Assessing clinical probability of organic disease in patients with involuntary weight loss: a simple score.
BACKGROUND: Involuntary weight loss (IWL) is a frequent complaint with a difficult diagnosis. Any one of a number of different diseases may be the source of the symptom. However, there is no universal clinical protocol that can help physicians study this complex syndrome. METHODS: In March 1998, we defined a diagnostic protocol for the study of IWL. IWL was defined as an involuntary and documented weight loss of at least 5% of the usual body weight in the previous 3 months.
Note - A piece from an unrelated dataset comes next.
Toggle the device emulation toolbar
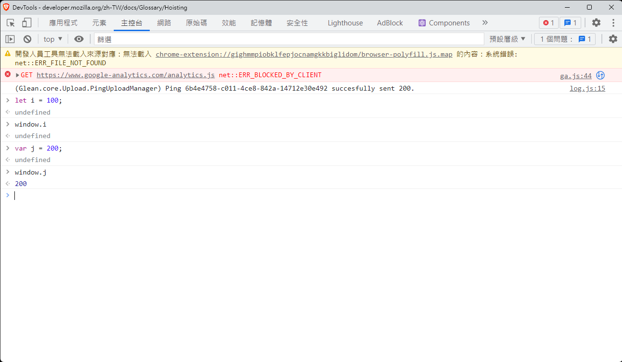622x362 pixels. coord(26,23)
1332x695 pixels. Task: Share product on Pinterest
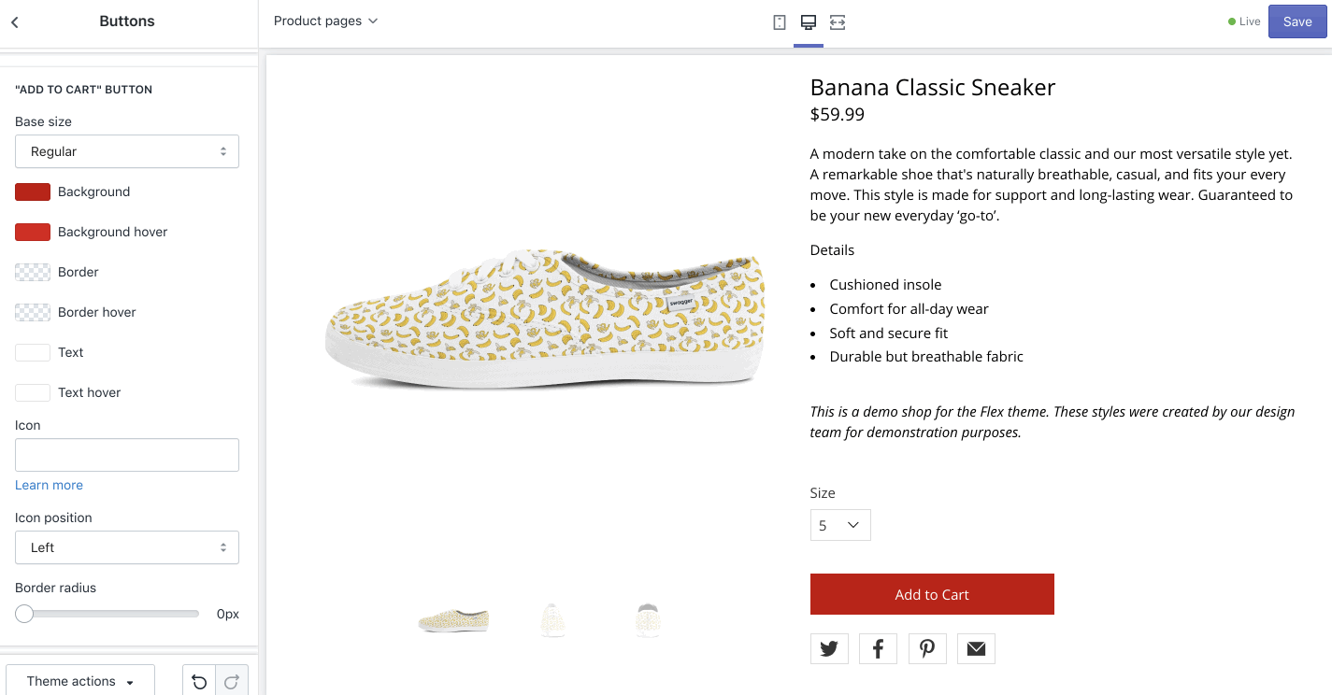pyautogui.click(x=927, y=648)
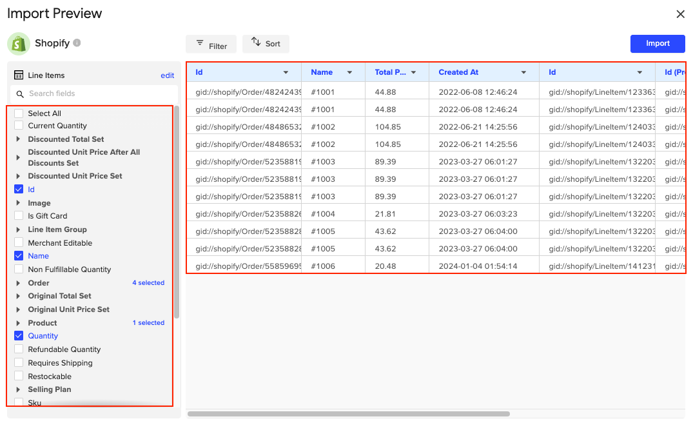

We analyzed 78 consecutive patients with IWL who came to our clinic between March 1998 and December 2000. RESULTS: An organic disease was found in 56% of cases; cancer, metabolic and digestive diseases were the most common entities. Psychiatric problems were found in 33% of cases. After extensive study, an idiopathic group of 11% was identified. The variables that were independently predictive of a final diagnosis of organic disease were: age>50 years (OR: 8.6, CI 95%: 1.7-43.6), psychiatric symptoms (OR: 0.2, CI 95%: 0.1-0.8), smoking (OR: 14.3, CI 95% 2.3-74), the presence of guide symptoms (OR: 8.0, CI 95%: 1.8-34.4), and anemia (OR: 3.1, CI 95%: 2.5-387). Sixteen percent of the patients died, more often those suffering from organic diseases. Based on multivariate regression coefficients, a clinical risk score was established. CONCLUSIONS: IWL is a complex and frequent syndrome with a 16% rate of mortality during the first year. A protocol based on clinical data can help in the management of IWL. Our clinical prediction rule may help physicians to identify those patients with IWL who are likely to have an underlying organic disease.